Ora, scherzi a parte, non me ne vogliano amici, conoscenti e anche no, ma qui stiamo rasentando il ridicolo. Anzi, a ben vedere ci siamo ben dentro. E qui arriva la novità: la prestigiosa rivista Nuovi Argomenti dedica il suo ultimo numero alla fantascienza. Urania 451 il titolo nemmeno poi così misterioso come ispirazione. Tipo, se vuoi capire, capisci. E il nostro collettivo di intellettuali addetti ai lavori cosa fa? Nota anzitutto che nessuno, ma proprio nessuno dell’ambiente, parruccone, dannunziano, rottamatore, pazzo furioso, equilibrato o autore affermato che sia, sia stato invitato a dire la sua o a pubblicare un racconto. E quindi, che la rivista, conseguenza diretta, dicono in molti, non vale la pena di essere letta. Già fiorisce un flame su social network al riguardo.

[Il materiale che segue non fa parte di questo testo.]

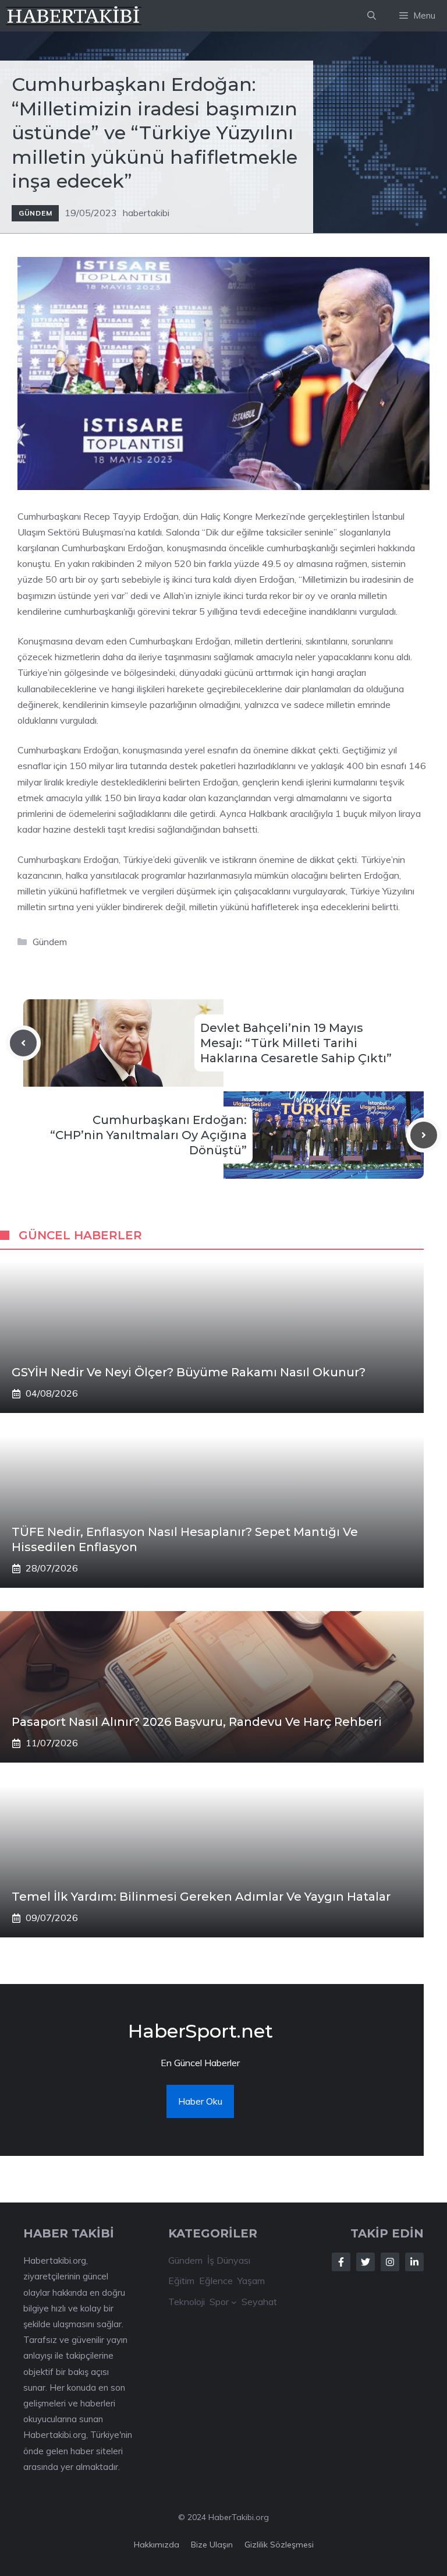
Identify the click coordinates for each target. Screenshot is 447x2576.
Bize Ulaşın (212, 2544)
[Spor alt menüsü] (234, 2301)
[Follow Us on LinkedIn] (414, 2262)
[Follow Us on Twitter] (365, 2262)
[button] (372, 15)
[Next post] (423, 1135)
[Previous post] (23, 1043)
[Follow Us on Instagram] (390, 2262)
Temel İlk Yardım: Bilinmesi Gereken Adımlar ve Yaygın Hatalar (201, 1897)
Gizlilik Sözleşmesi (279, 2544)
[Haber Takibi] (74, 15)
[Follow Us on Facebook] (341, 2262)
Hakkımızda (156, 2544)
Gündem (35, 213)
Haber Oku (200, 2101)
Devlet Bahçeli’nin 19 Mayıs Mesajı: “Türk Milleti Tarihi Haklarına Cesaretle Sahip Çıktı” (296, 1043)
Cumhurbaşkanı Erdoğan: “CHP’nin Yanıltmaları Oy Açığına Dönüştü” (148, 1135)
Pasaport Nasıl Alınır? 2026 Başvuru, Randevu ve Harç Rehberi (197, 1722)
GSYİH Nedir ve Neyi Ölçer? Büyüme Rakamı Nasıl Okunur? (189, 1372)
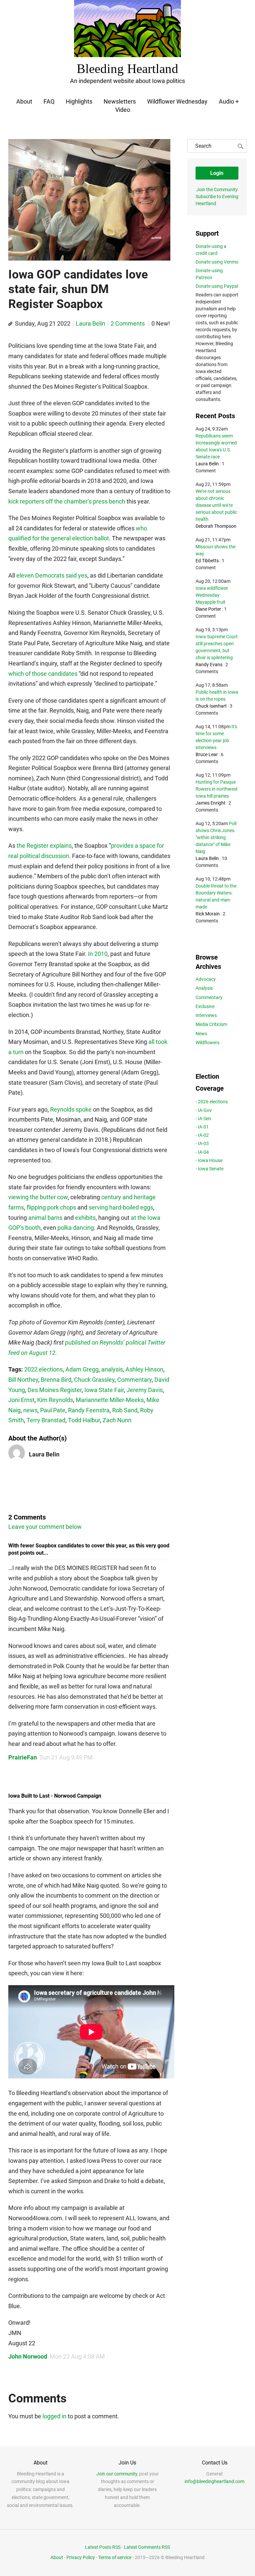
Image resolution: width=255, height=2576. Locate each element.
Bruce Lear (207, 754)
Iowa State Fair (104, 1389)
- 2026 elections (212, 1101)
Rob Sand (124, 1410)
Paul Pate (52, 1410)
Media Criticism (211, 1024)
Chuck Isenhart (211, 706)
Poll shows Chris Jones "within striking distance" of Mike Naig (216, 837)
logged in (54, 2416)
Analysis (204, 988)
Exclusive (205, 1006)
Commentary (134, 1379)
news (30, 1410)
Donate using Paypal (217, 286)
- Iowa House (209, 1160)
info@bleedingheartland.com (214, 2481)
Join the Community (217, 189)
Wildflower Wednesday (177, 101)
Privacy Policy (80, 2557)
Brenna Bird (56, 1379)
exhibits (85, 1217)
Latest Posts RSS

Il ridicolo, dunque. Sì, perché qui a ben vedere esiste, da sempre, una scalinata del Tempio di Metaponto – intesa come luogo dell’anima, caro volsco Umberto Rossi – su cui autori veri e wannabes, pseudointellettuali e anche intellettuali autentici, si incontrano e interagiscono in nome della fantascienza. Prima le fanzine, poi usenet, oggi i social network. Chiacchiere al vento, purtroppo, perché dopo la Prima Guerra dei Mondi, quella tra destra e sinistra, si stabilì che come in tutti gli ambienti culturali italiani ciò che conta immediatamente è la tua fede politica. Poi puoi essere anche un imbrattacarte, ma stai certo che con il giusto giro di amici pubblicherai.  Basta che tu faccia scattare il pugno chiuso o la mano destra distesa al momento giusto.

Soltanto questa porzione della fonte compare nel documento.